It’s common sense: You can retaliate only if you know about whatever it is you are supposedly retaliating against. If you can show you never knew an employee was engaged in an alleged protected activity, it becomes impossible for an employee
to win a retaliation claim.
It’s a tricky situation, since you’re trying to prove a negative—that something didn’t happen. Fortunately, it’s easier than it might seem at first.
One way is to rely on how you ordinarily conduct business. For example, if you have a routine way of logging all the mail, faxes or e-mails you receive, you can prove that you didn’t receive something because you didn’t docket it along with all your other correspondence.
Recent case: Steve Evans sued his employer for disability discrimination and retaliation for complaining about disability discrimination.
The court disposed of the first complaint by concluding Evans wasn’t disabled.
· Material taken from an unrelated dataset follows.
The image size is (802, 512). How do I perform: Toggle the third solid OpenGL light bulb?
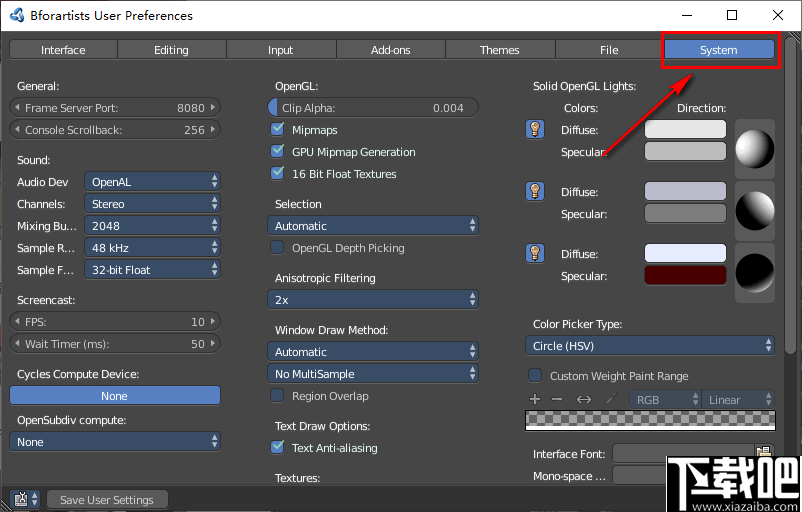point(535,253)
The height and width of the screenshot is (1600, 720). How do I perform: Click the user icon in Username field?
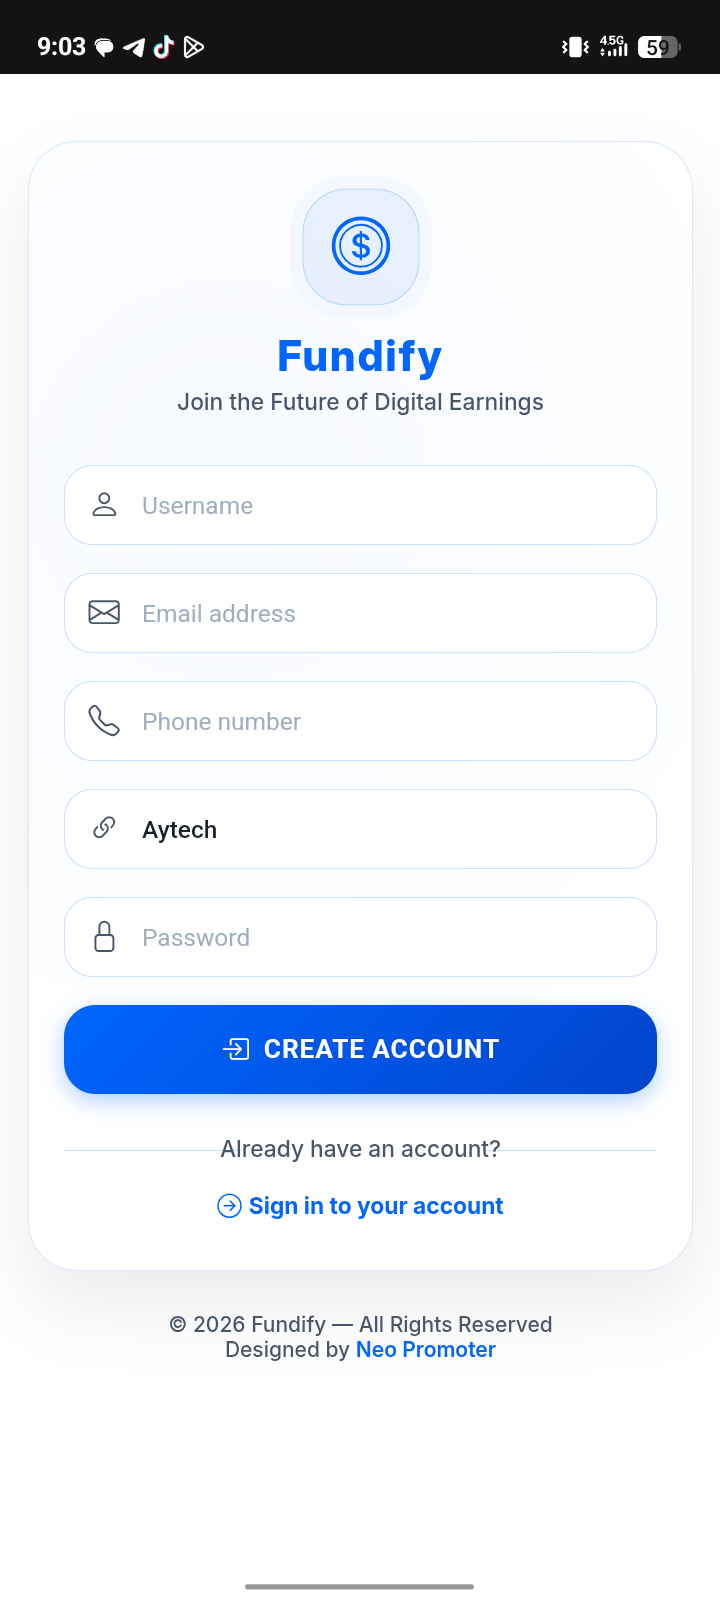(x=104, y=505)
On the retaliation claim, the company said it never received a copy of Evans’ supposed discrimination complaint. Evans had no proof that it did, either. The court dismissed the case because, without proof that his employer knew about his protected activity (the complaint), Evans couldn’t prove retaliation. (Evans v. MAAX-KSD, Inc., No. 08-1627, 3rd Cir., 2009)
Final note: Consider assigning one person to log everything that comes in through the mail or the fax machine. Back up and keep the log in a place that’s free from tampering. Have IT log incoming e-mail.